[Pixel coordinate grounding data]
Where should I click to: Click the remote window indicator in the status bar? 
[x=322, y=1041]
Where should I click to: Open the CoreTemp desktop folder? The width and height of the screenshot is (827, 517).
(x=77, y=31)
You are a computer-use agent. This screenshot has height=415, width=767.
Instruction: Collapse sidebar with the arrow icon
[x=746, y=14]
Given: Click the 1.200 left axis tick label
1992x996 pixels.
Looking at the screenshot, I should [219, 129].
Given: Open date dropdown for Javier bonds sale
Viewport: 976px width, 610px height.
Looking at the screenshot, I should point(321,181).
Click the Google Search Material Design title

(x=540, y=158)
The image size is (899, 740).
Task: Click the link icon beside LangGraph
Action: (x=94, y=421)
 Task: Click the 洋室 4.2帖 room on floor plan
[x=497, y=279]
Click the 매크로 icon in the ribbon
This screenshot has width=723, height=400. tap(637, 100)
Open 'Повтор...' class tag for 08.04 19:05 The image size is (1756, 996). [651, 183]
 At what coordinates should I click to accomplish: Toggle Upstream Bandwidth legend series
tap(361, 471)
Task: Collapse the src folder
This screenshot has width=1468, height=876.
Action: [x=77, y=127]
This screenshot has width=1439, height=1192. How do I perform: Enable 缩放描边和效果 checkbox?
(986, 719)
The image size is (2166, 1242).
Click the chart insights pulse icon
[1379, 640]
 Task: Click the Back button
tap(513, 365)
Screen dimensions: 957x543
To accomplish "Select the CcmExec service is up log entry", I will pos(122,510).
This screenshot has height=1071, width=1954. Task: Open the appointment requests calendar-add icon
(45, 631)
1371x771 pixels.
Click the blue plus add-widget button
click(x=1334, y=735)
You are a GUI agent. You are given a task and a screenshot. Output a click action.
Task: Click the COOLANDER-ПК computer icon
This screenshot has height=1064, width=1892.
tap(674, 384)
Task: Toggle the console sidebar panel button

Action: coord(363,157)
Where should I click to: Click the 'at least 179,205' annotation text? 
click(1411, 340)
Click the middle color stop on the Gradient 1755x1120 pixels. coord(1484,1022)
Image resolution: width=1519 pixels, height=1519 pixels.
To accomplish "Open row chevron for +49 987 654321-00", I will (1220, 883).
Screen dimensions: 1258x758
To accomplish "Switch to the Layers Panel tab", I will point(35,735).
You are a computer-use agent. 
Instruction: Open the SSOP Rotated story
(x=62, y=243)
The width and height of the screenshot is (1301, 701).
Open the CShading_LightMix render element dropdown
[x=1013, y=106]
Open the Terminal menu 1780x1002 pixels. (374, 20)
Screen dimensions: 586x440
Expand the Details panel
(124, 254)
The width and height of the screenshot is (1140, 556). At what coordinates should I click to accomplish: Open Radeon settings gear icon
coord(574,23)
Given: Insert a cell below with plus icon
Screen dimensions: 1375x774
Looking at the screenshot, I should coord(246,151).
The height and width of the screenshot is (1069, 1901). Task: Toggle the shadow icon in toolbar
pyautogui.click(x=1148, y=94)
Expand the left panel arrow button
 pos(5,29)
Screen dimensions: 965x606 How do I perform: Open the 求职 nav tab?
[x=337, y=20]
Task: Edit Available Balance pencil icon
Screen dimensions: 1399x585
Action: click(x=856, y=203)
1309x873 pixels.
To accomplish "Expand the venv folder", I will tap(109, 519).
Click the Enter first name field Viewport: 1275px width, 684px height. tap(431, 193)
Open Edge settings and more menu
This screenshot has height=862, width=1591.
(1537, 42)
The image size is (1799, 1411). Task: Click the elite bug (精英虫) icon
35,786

## Work order
Scan the records above for lines with the word "will", then say how many there are, giving the number alone.

## Written answer
4